**EXERCISE:** Write out word for word each line from the one containing "Dealer List (285, 2313)" through the close of the listing, including both ends. Pictures do not belong in the copy.

**DATA RECORDS:**
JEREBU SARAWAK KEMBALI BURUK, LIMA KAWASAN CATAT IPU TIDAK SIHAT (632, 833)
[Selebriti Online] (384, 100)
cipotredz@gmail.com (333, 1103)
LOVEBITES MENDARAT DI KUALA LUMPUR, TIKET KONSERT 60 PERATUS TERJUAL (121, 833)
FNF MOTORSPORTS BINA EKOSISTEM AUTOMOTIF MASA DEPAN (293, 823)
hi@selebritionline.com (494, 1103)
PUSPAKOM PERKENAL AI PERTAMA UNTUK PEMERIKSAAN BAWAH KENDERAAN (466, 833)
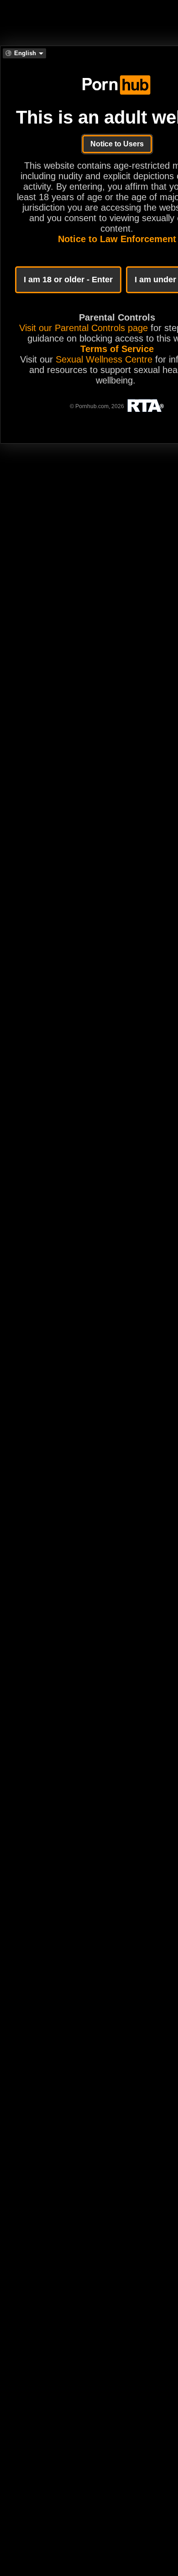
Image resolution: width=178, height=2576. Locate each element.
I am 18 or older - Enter (68, 279)
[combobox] (24, 53)
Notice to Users (117, 144)
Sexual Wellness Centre (104, 359)
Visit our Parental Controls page (83, 328)
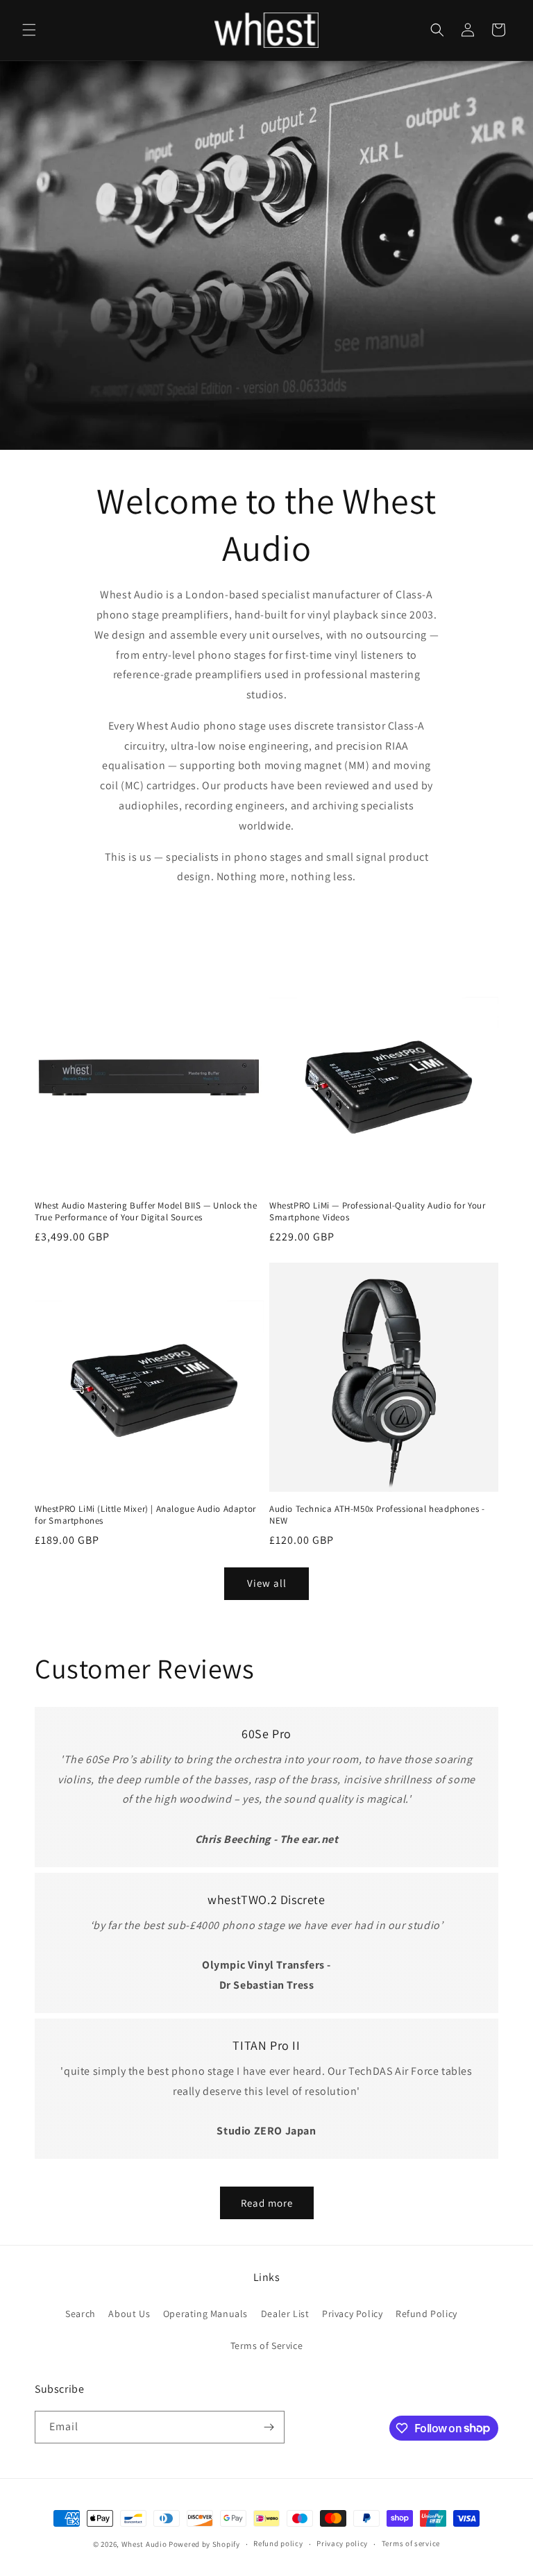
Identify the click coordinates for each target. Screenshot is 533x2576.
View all (267, 1583)
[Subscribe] (268, 2427)
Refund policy (278, 2543)
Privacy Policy (352, 2313)
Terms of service (411, 2543)
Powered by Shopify (204, 2544)
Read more (267, 2202)
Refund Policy (426, 2313)
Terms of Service (266, 2345)
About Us (129, 2313)
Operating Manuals (205, 2313)
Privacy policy (342, 2543)
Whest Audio (144, 2544)
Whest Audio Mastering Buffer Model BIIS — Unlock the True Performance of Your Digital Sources (146, 1211)
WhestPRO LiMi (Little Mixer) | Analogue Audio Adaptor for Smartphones (145, 1515)
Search (80, 2313)
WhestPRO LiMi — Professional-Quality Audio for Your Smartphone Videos (377, 1211)
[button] (29, 30)
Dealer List (285, 2313)
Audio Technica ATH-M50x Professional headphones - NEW (376, 1515)
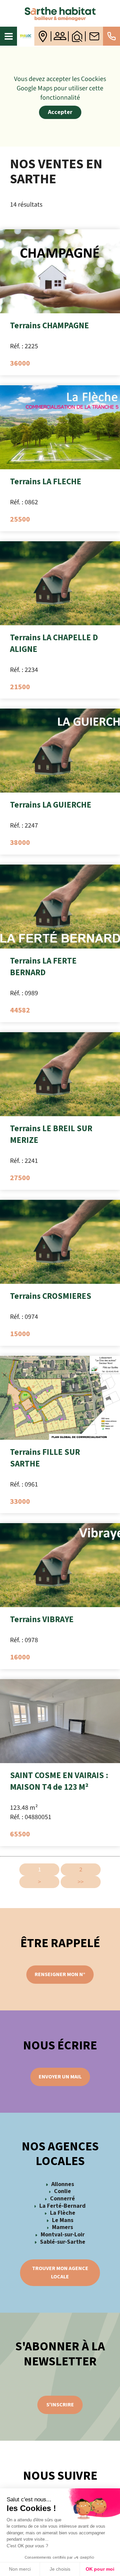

**RESULT:**
Dealer List (285, 2313)
Audio Technica ATH-M50x Professional headphones - NEW (376, 1515)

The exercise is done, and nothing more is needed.